Ziel des Ministerrats ist die Debatte eines breiten Spektrums an politischen Themen zwischen den Chefs der jeweiligen Ressorts.

Organisation

Die Vorbereitung des Rats erfolgt durch die beiden Außenminister. Beide Regierungen verfügen über einen Beauftragten für die deutsch-französische Zusammenarbeit. Diese koordinieren die Vor- und Nachbereitungen der Treffen.

Chronik

Als erster Ministerrat zählt das Treffen am 22. Januar 2003 in Paris. Die weiteren Ministerräte waren:

  • 02. Deutsch-Französischer Ministerrat am 18. September 2003 in Berlin
  • 03. Deutsch-Französischer Ministerrat am 13. Mai 2004 in Paris
  • 04. Deutsch-Französischer Ministerrat am 26. Oktober 2004 in Berlin
  • 05. Deutsch-Französischer Ministerrat am 26. April 2005 in Paris
  • 06. Deutsch-Französischer Ministerrat am 14. März 2006 in Berlin
  • 07. Deutsch-Französischer Ministerrat am 12. Oktober 2006 in Paris
  • 08. Deutsch-Französischer Ministerrat am 12. November 2007 in Berlin
  • 09. Deutsch-Französischer Ministerrat am 09. Juni 2008 in Straubing (Deutschland)
  • 10. Deutsch-Französischer Ministerrat am 24. November 2008 in Paris
  • 11. Deutsch-Französischer Ministerrat am 12. März 2009 in Berlin
  • 12. Deutsch-Französischer Ministerrat am 04. Februar 2010 in Paris
  • 13. Deutsch-Französischer Ministerrat am 10. Dezember 2010 in Freiburg im Breisgau (Deutschland)
  • 14. Deutsch-Französischer Ministerrat am 06. Februar 2012 in Paris
  • 15. Deutsch-Französischer Ministerrat am 22. Januar 2013 in Berlin
  • 16. Deutsch-Französischer Ministerrat am 19. Februar 2014 in Paris
  • 17. Deutsch-Französischer Ministerrat am 31. März 2015 in Berlin
  • 18. Deutsch-Französischer Ministerrat am 07. April 2016 in Metz (Frankreich)
  • 19. Deutsch-Französischer Ministerrat am 13. Juli 2017 in Paris
  • 20. Deutsch-Französischer Ministerrat am 19. Juni 2018 in Gransee (Deutschland), Schloss Meseberg
  • 21. Deutsch-Französischer Ministerrat am 16. Oktober 2019 in Toulouse, Südfrankreich
  • 22. Deutsch-Französischer Ministerrat am 31. Mai 2021 als Videokonferenzen (Berlin/Paris)
  • 24. Deutsch-Französischer Ministerrat am 22. Januar 2023 in Paris

Aufgrund der Bundestagswahlen entfiel der Rat im Herbst 2005, Herbst 2009 und Herbst 2013. Ins Frühjahr 2017 fielen die Präsidentschaftswahl und die Parlamentswahl in Frankreich, wodurch der nun jährliche Termin in den Juli 2017 geschoben wurde.
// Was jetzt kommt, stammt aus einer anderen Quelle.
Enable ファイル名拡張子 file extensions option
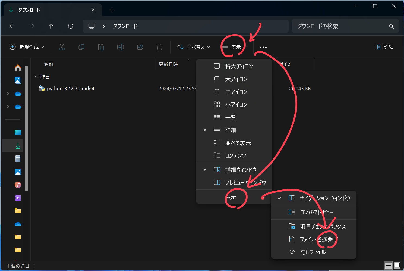The height and width of the screenshot is (271, 404). tap(319, 239)
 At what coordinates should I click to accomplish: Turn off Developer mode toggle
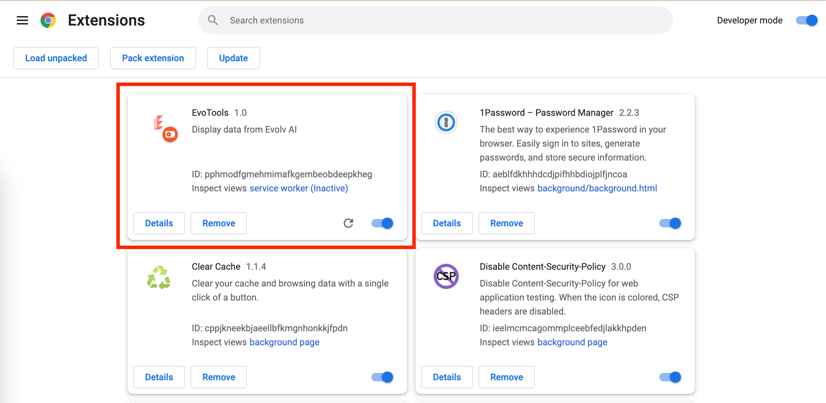(806, 20)
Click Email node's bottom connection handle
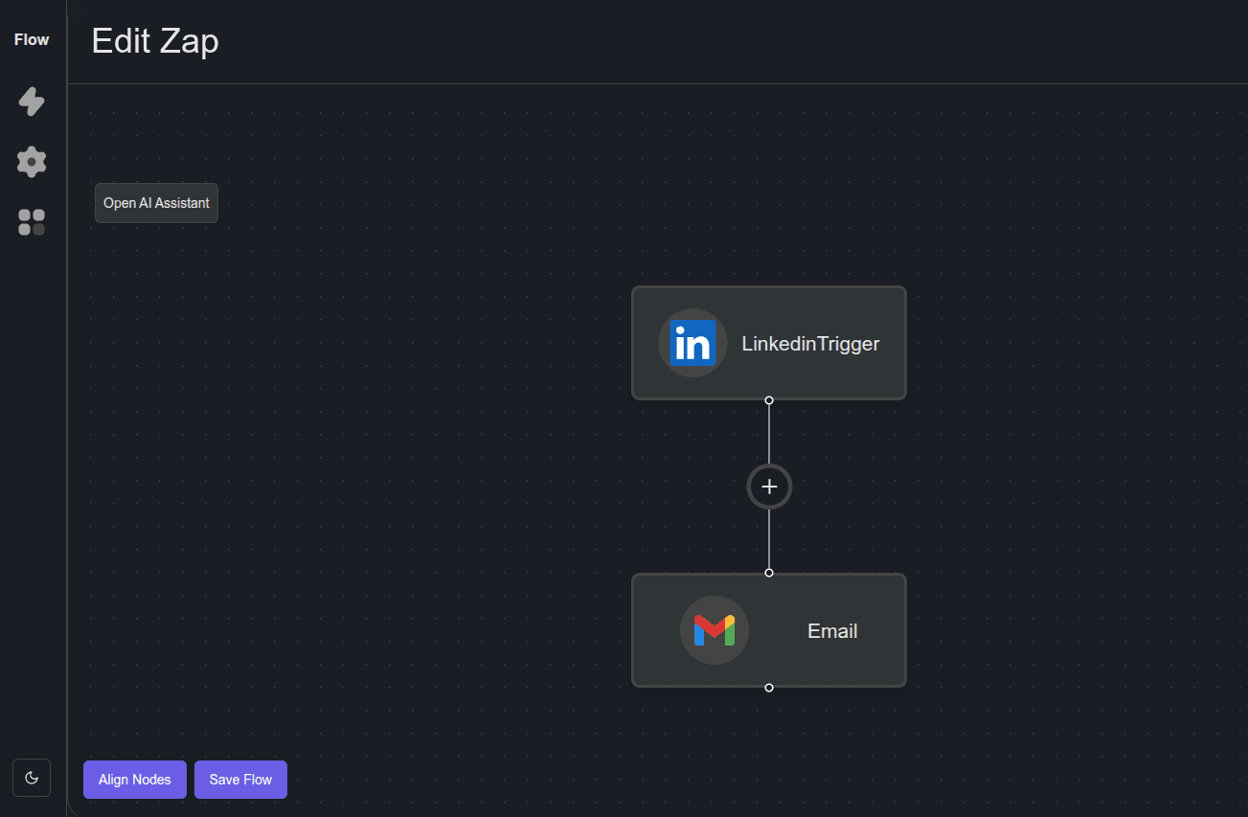Image resolution: width=1248 pixels, height=817 pixels. point(769,688)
Aufgrund der Coronakrise wurde der Ministerrat 2020 abgesagt, und der gemeinsame Ministerrat im Mai 2021 ausschließlich per Videokonferenzen durchgeführt. Der geplante gemeinsame Ministerrat für 2022 in Fontainebleau wurde kurzfristig auf 2023 verschoben, da mit der Ukrainekrise die bilateralen Vorbereitungen noch nicht zu beschlussfähigen Positionen geführt hatten.